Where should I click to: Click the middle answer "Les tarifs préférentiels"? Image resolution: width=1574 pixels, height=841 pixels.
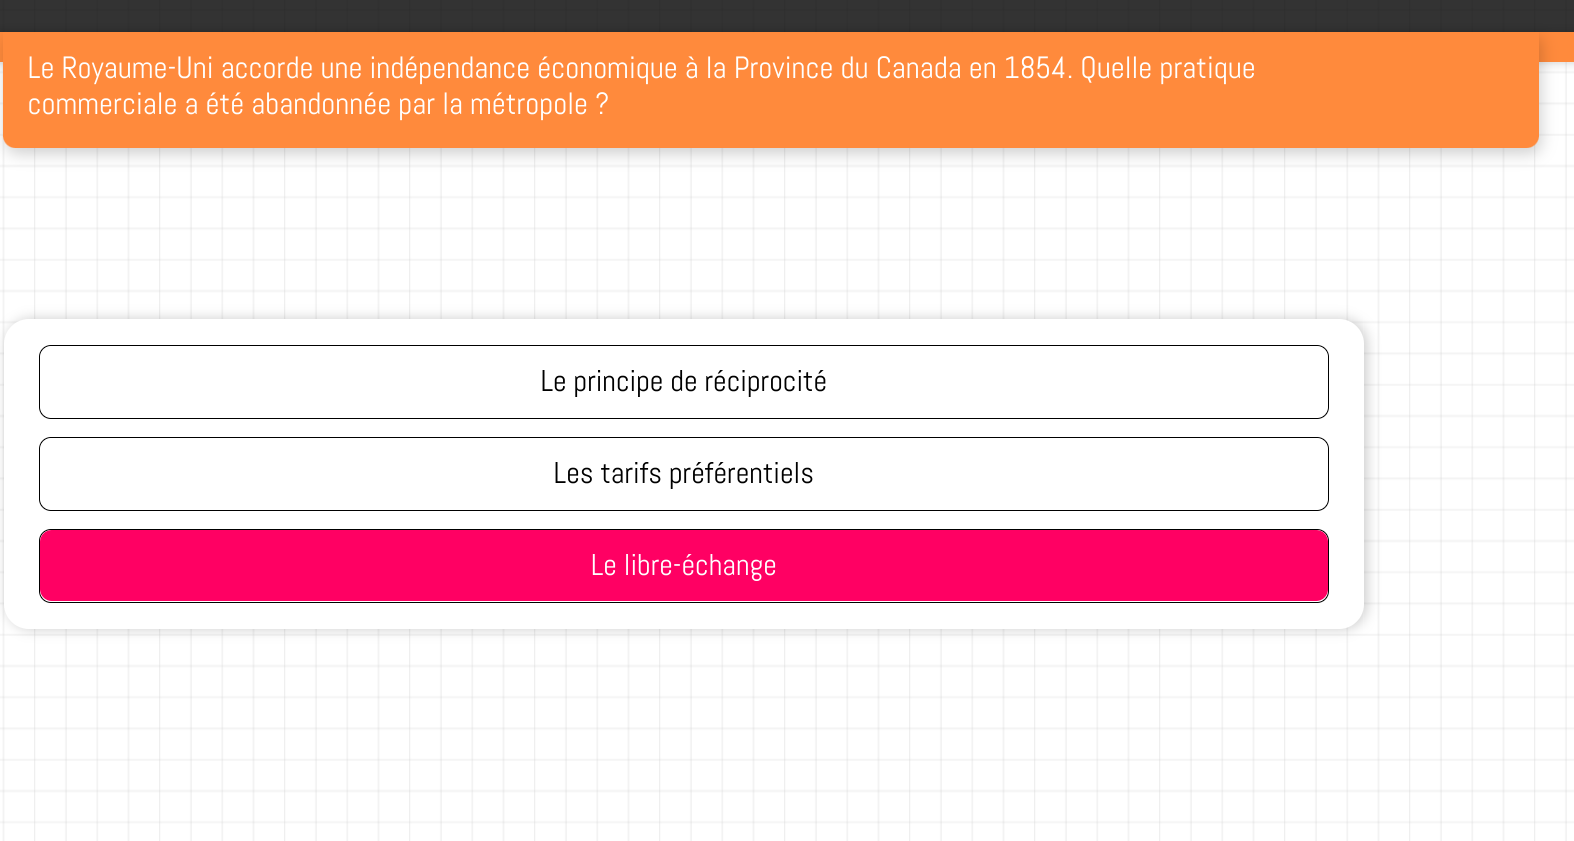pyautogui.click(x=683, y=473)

---

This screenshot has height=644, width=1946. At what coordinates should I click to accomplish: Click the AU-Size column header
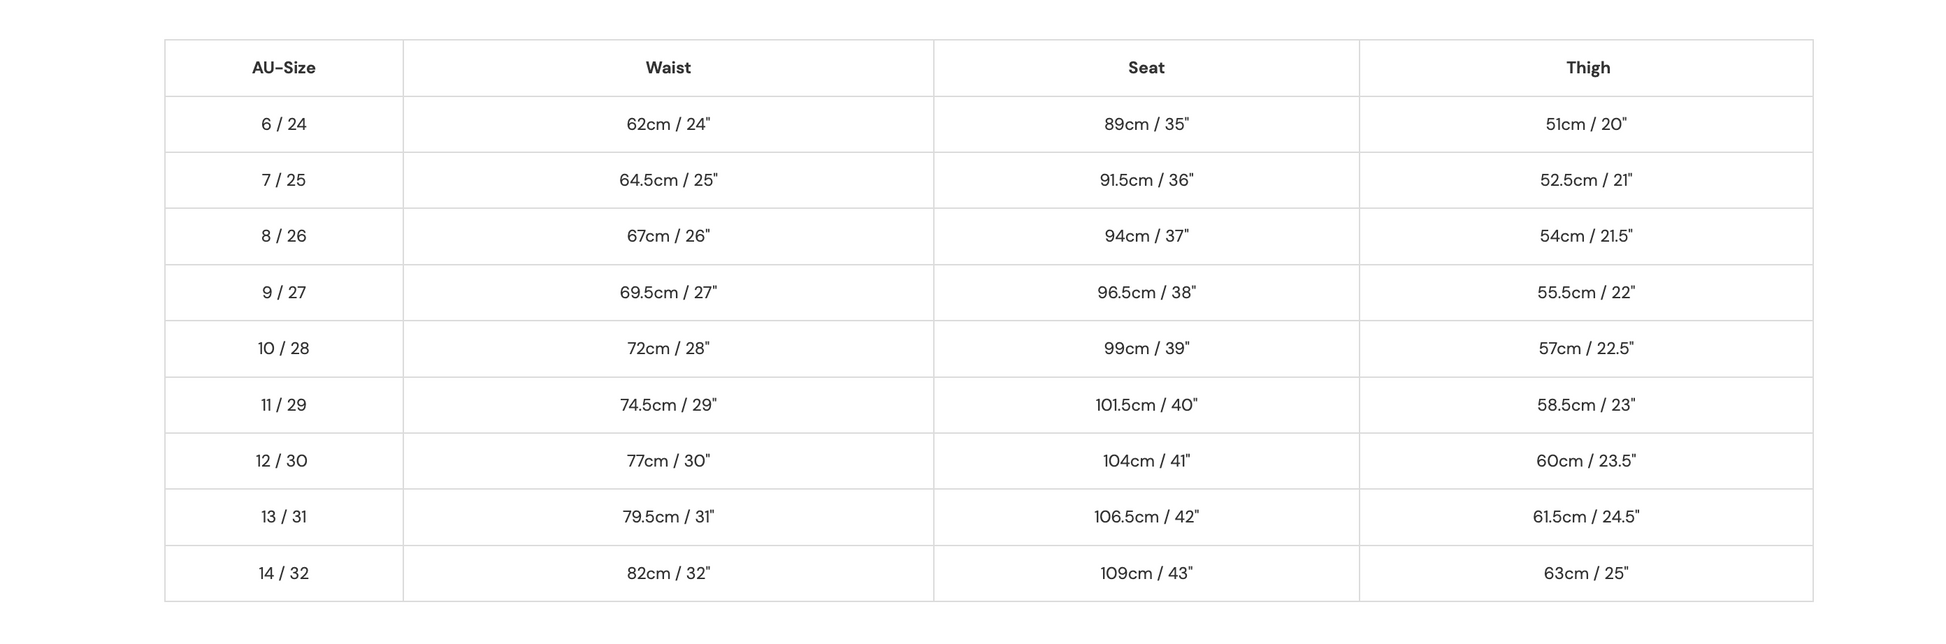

---

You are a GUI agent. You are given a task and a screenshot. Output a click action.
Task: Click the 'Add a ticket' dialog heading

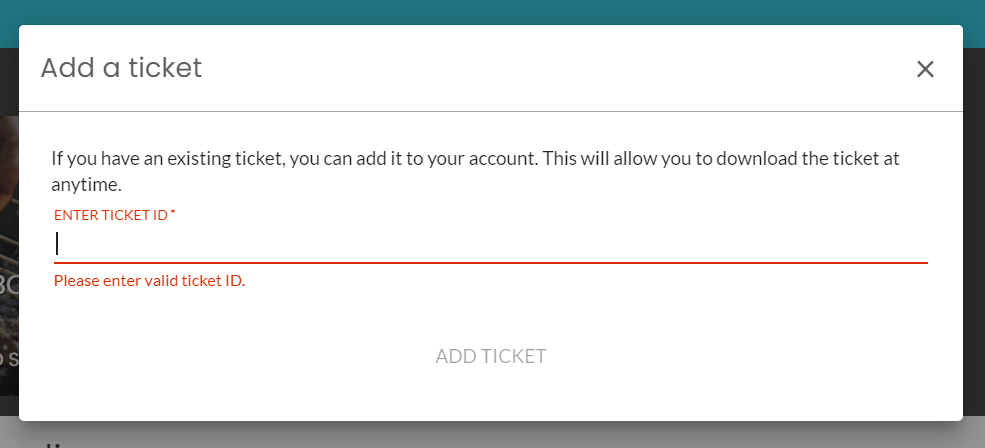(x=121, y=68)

* **About this task**: Pull out all lines of the data with the string "screenshot".

* **Expected answer**:
This screenshot has height=644, width=1946. At what coordinates should I click to accomplish: Click the AU-Size column header
You are a GUI agent. You are given a task and a screenshot. Output a click action.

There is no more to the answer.